WASHINGTON ― A presidentially ordered review of the defense-industrial base has been completed by the Pentagon and submitted to the White House for comment.

In response to an inquiry by Defense News, Pentagon spokeswoman Lt. Col. Michelle Baldanza confirmed it has been completed at the defense level and is undergoing interagency review.

The report, requested by President Donald Trump in July 2017, is expected to be made fully public when published. It is expected to focus on identifying unhealthy areas in the industrial base or weak spots in the supply chain. That review falls under the overarching idea, pushed heavily by White House Director of Trade and Industrial Policy Peter Navarro, that “economic security is national security.”

The Trump review is unrelated to a newly released report by the Pentagon’s Office of Manufacturing and Industrial Base Policy, but is likely to cover much of the same ground.

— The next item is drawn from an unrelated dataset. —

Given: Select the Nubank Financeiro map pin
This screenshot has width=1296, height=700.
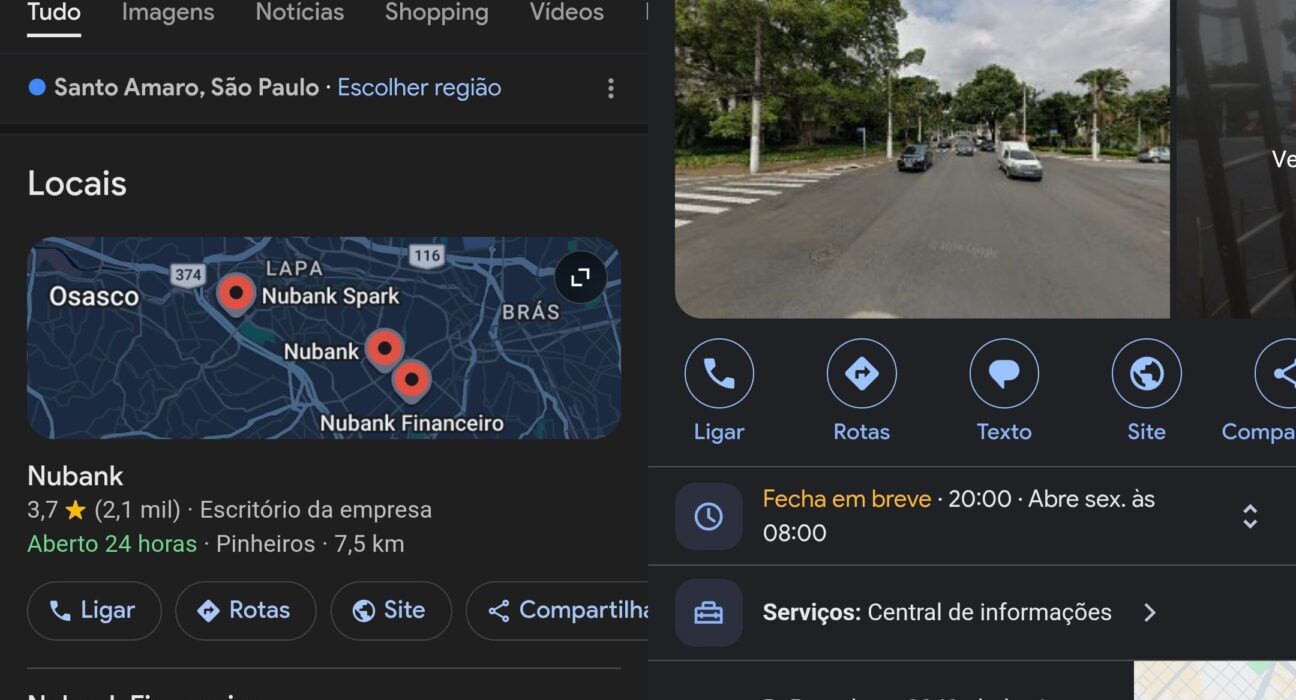Looking at the screenshot, I should pos(411,381).
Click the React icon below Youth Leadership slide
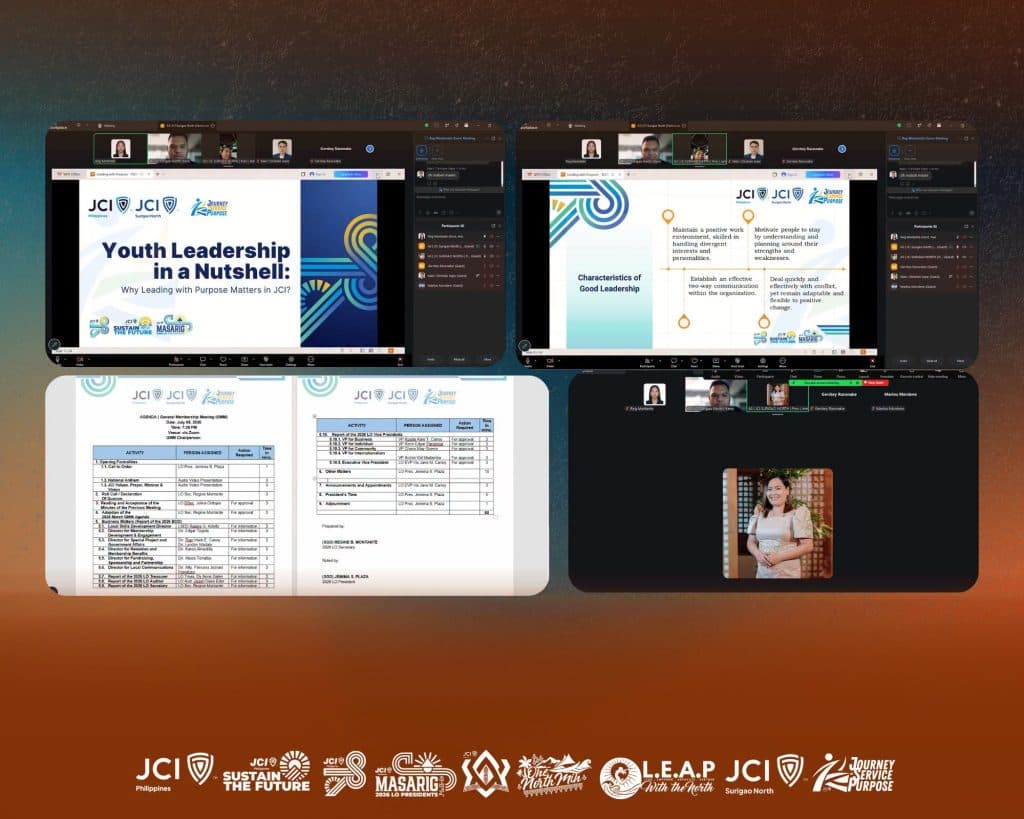The width and height of the screenshot is (1024, 819). click(x=223, y=359)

Last month, undersecretary of defense for acquisition and sustainment Ellen Lord told reporters she expects the industrial base review to be completed around May 15. She also indicated that document will raise several red flags about China’s influence on the industrial base.

“We have an amazing amount of dependency on China,” Lord said at the time. “We are sole sources for rare earth minerals, some energetics, different things. This is a problem for us as we move forward.

“So we will be coming out with a whole series of actions we’re taking as the government to make sure we work with our allies and partners if we don’t have the capability domestically so that we don’t have that dependency on China.”

More than a dozen working groups from across government have been studying the defense-industrial base to recommend ways to cover gaps and weaknesses. Those groups include representatives from the Pentagon and other agencies like the departments of Commerce and Homeland Security. Some of the working groups are aligned with subsectors like shipbuilding, ground vehicles or radars, while others match crosscutting topics like the workforce, cybersecurity or electronics.

The review has also included industrial base war games to discover what would happen should natural or man-made disasters impact the ability of America to produce parts or planes.